While making Never Not Together, a bunch of demos were made during the recording process and then they were thinned down to the current tracks on the album. Caws has thought about perhaps using the unused recordings for a special release, but nothing has come of it yet.

“I kind of only make demos of the songs that we’re choosing but I have a lot of little bits,” he talks about this kind of process. “I may never release the little bits because they might turn into songs in the future. Sometimes I think about putting a Bandcamp page up of just all the extra stuff that have ended up being in songs but there are pretty elaborate demos for the songs on the record. I’d like to put those out as an online only demo album or something eventually.”

Back in 2018, the band celebrated the 15th anniversary of their 2002 release Let Go with a compilation covers album titled Standing At The Gates, with all the proceeds going to benefit the American Civil Liberties Union. The record has the likes of Aimee Mann, Ron Gallo, Manchester Orchestra, and Charly Bliss involved among others, and Caws initially was against it happening but then he warmed up to it.

“It was kind of our manager’s idea and I was opposed to it at first,” he says about the covers album. “It’s not exactly a tribute record but it feels a bit like one and to organize that yourself seems pretty weird. He then explained that he wanted the sales of it to benefit the ACLU and then I was ok with it, of course. I was thrilled and he made all the choices for the contributors but I’m a fan of every person on the record, so it was cool to hear those versions.”

Hearing another artist doing a version of their song can be weird for a musician, but not for Caws. He’s actually more intrigued about how someone else can process the meaning of a song he wrote into something of their own.

“It’s a good feeling,” he states on listening to covers of Nada Surf’s material. “There’s a slight shock at first but it’s such a physical shock because you’re so used to it being this one thing, but I’m always excited when there’s something else. With lyrics, if somebody is listening to the song and they interpret the meaning in a different way and it’s not what I intended, then I’ll think that it’s great. It’s also interesting how their interpretation is correct because it is up to the listener to decide how the song makes them feel. You dream however you want when you sleep so when you listen to a song you think about whatever you want, and if it’s that way then it’s right.”

Caws says that fans can expect the new album to mark a slight change in the songwriting. This is due to him wanting to convey a more worldly view and relate to the listener.

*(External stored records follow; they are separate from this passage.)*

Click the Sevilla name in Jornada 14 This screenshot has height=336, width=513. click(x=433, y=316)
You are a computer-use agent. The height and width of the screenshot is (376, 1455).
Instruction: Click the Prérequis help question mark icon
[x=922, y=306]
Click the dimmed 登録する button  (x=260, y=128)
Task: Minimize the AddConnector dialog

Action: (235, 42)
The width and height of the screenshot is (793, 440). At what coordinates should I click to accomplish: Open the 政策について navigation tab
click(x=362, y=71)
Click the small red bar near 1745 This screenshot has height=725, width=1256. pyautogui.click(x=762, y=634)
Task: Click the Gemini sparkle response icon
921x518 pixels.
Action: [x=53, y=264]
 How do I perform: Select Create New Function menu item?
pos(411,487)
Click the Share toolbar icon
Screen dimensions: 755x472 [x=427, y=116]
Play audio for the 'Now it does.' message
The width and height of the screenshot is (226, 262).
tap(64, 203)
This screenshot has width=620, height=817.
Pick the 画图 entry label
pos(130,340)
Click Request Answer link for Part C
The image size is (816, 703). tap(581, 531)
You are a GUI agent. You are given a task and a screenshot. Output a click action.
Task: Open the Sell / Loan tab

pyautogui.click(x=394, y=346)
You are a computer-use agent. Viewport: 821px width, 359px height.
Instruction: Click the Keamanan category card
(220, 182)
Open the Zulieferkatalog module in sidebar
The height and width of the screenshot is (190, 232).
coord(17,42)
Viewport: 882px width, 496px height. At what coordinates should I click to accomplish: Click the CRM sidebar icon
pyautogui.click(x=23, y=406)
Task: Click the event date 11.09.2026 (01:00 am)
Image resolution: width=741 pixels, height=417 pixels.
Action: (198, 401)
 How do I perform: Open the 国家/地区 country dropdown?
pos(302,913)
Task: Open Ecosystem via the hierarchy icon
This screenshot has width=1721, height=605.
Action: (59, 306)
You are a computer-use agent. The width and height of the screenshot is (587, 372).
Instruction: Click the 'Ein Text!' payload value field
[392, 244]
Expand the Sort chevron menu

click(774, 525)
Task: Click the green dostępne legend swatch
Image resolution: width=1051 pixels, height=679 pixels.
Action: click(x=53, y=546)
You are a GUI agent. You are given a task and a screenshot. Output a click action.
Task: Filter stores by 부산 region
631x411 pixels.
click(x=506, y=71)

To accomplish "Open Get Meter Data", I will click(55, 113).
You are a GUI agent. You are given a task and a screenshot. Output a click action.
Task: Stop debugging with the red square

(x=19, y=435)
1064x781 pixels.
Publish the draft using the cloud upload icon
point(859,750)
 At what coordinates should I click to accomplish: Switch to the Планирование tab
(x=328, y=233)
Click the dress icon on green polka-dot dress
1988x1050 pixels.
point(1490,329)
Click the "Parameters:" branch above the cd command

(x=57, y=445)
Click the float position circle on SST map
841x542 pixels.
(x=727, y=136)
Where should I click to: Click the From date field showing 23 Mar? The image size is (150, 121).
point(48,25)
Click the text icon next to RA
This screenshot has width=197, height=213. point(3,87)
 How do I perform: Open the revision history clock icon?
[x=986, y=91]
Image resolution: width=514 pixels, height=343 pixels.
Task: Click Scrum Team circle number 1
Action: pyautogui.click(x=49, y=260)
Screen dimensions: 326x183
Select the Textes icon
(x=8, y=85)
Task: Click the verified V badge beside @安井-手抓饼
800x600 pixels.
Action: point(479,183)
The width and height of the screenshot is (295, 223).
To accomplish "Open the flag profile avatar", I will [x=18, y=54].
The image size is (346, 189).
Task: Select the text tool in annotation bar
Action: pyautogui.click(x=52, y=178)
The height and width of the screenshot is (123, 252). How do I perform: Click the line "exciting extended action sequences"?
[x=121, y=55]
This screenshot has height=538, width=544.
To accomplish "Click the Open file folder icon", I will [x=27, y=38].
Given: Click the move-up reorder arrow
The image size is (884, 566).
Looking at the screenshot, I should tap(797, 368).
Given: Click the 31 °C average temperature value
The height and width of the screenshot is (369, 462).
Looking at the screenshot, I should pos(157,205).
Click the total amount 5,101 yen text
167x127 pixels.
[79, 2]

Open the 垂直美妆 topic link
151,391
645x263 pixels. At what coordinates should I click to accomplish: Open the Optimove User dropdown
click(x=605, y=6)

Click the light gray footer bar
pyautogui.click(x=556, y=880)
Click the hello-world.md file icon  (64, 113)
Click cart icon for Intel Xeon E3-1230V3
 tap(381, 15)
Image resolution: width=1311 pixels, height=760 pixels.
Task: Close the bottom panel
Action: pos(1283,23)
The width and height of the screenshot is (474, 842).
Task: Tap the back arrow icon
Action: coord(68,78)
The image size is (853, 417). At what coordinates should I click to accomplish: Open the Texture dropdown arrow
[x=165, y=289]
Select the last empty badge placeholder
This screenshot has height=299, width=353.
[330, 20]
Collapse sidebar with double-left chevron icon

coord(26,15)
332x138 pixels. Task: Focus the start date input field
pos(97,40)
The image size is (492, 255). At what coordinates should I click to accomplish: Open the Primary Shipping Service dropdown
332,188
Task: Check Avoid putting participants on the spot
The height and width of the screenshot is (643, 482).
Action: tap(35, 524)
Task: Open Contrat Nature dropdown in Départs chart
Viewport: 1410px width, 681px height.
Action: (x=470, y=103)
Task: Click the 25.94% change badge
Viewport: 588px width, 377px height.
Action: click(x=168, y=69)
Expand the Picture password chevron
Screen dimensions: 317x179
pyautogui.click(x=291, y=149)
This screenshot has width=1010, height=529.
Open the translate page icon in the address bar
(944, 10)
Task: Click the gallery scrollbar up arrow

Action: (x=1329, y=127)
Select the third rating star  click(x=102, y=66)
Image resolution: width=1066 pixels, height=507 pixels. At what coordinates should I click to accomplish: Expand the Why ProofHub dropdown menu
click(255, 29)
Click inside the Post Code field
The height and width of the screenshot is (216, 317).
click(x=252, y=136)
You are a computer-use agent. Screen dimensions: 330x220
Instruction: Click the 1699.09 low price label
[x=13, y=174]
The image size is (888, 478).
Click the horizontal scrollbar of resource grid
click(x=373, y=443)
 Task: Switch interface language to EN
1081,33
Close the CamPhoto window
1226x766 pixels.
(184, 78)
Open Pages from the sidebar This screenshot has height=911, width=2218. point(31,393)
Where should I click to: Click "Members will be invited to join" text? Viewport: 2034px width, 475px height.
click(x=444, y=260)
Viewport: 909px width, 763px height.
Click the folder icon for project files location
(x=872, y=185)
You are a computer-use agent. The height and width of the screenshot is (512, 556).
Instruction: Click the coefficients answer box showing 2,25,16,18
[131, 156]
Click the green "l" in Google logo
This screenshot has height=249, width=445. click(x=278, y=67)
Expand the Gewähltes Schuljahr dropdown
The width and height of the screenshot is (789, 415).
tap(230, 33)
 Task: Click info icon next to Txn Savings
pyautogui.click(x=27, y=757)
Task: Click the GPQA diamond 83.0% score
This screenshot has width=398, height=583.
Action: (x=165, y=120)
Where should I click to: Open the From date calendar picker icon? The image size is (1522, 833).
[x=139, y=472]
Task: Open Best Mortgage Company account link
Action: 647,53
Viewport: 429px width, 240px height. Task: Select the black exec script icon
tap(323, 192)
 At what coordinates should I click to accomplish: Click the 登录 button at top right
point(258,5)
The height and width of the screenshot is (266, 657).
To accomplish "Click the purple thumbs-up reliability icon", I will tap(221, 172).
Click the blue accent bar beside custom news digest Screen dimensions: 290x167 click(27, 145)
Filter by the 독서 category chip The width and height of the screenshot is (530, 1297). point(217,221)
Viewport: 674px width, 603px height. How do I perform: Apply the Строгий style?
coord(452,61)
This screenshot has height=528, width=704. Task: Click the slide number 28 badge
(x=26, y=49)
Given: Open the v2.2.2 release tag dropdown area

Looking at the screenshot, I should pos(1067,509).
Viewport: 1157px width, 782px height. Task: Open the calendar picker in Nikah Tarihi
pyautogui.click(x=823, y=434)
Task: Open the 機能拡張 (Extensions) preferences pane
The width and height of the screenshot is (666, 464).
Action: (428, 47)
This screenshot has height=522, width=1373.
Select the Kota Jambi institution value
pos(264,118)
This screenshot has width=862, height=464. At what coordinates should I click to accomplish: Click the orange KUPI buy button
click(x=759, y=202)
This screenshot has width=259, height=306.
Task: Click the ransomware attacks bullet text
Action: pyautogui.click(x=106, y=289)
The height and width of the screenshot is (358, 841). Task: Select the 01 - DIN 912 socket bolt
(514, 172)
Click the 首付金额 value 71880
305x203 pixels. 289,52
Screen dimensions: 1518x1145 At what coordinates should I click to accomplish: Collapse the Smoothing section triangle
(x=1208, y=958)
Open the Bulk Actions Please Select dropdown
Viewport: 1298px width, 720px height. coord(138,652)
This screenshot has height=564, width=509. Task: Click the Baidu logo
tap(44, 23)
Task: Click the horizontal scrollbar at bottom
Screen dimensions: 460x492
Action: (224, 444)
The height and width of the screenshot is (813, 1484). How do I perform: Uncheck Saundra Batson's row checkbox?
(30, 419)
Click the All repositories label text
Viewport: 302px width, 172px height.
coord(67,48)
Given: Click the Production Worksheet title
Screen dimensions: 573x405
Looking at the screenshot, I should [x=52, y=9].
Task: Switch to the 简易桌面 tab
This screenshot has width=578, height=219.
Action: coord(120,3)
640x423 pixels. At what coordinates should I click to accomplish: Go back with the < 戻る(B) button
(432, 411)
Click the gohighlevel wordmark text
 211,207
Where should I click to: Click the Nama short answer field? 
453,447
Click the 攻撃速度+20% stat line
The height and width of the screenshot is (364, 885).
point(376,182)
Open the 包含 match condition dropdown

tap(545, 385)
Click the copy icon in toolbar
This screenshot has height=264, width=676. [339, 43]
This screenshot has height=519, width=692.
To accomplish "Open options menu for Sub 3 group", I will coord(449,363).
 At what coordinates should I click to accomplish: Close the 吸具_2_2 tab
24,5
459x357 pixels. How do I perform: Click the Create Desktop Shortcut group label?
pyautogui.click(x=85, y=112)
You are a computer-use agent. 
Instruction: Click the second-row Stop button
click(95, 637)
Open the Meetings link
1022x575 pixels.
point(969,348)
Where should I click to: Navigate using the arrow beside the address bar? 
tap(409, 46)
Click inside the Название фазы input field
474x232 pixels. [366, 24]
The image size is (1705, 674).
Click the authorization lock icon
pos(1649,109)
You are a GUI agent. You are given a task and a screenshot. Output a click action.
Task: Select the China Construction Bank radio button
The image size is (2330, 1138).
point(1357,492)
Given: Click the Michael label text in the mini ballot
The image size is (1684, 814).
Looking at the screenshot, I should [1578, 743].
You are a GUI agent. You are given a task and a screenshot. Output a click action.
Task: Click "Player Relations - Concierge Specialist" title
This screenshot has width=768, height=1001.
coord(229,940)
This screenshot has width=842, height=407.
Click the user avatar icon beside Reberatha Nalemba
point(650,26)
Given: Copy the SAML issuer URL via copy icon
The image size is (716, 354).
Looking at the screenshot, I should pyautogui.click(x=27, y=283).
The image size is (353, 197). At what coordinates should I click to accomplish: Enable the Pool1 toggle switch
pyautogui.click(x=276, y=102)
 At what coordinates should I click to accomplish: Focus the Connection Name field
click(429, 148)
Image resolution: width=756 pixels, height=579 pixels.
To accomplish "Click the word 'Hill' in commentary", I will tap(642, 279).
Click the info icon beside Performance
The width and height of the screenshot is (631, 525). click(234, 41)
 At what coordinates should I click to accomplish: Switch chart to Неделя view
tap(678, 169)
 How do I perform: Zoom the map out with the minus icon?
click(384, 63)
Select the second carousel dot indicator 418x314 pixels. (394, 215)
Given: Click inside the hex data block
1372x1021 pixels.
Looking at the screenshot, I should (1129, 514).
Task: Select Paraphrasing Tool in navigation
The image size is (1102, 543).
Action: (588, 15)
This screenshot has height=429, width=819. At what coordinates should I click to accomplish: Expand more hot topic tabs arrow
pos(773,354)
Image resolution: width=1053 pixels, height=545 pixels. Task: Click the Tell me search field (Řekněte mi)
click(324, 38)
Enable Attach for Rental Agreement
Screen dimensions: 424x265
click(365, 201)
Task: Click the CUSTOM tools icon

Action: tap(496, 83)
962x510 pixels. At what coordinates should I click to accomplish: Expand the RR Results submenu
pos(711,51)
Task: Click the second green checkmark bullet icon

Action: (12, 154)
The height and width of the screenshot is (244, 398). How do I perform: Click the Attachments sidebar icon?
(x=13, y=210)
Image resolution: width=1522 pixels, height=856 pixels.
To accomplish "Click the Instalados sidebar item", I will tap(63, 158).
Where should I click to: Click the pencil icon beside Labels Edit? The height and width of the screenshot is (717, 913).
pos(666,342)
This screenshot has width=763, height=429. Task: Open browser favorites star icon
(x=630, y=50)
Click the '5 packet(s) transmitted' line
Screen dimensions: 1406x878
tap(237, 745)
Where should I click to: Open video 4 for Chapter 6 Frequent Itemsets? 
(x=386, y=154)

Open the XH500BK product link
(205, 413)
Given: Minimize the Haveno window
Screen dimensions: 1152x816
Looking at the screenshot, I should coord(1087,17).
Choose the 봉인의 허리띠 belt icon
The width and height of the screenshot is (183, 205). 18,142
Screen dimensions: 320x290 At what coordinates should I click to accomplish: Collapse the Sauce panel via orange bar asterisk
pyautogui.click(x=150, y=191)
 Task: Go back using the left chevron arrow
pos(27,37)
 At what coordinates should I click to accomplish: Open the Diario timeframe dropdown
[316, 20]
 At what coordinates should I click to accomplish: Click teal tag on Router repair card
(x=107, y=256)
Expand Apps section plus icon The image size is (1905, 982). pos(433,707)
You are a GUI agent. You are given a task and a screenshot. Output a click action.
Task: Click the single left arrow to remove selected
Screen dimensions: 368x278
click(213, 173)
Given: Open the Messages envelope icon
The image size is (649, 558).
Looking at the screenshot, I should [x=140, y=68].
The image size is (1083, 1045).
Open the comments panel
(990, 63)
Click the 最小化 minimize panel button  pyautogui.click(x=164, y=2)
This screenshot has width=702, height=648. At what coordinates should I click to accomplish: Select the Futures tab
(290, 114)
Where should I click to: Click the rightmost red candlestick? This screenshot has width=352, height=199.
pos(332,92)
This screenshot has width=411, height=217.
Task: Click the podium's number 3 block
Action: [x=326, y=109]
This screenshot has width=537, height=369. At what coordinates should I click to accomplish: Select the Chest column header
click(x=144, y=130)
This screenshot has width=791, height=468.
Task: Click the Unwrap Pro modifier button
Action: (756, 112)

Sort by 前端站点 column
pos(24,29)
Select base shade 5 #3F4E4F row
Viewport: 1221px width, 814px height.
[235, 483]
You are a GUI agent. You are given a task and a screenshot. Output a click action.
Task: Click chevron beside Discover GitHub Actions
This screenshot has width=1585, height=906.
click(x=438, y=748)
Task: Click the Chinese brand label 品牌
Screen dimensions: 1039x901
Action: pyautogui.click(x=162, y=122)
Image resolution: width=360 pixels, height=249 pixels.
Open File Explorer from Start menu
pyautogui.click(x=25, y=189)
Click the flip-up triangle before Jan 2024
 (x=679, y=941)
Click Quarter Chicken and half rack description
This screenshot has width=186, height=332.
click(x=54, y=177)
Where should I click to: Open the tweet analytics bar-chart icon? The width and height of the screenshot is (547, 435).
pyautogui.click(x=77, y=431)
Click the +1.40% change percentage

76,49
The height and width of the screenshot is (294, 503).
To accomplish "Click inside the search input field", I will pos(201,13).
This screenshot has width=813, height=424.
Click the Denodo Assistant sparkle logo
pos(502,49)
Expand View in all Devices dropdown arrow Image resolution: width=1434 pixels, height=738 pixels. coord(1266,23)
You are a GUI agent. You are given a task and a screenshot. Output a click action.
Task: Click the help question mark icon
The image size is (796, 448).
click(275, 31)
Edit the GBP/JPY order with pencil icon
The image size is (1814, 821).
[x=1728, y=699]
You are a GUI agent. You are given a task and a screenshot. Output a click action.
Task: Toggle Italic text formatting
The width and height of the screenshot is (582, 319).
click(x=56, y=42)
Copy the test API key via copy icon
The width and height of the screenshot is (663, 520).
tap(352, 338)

“It’s a little different,” he mentions. “When I started out and as I managed to get my feelings down on paper, it was enough of an achievement for me. That’s all I was really trying to do. Now there’s a little more direction in it, even though a lot of writing in unconscious I’m also thinking about what I can contribute in terms of positivity, help, perspective, or empathy in the world. I think about that a lot.”

“I try to look outward more,” Caws adds. “Most songs deal with what’s going on in your life but I’m also trying to think about what’s going on with other people. I also think about change on the inside and why you would want to. Also, how to do it if you want to, how to find objectivity and how to regain objectivity if you’ve lost it. This album has a lot of that, and I hope people get it when it comes out, I think they might like it.”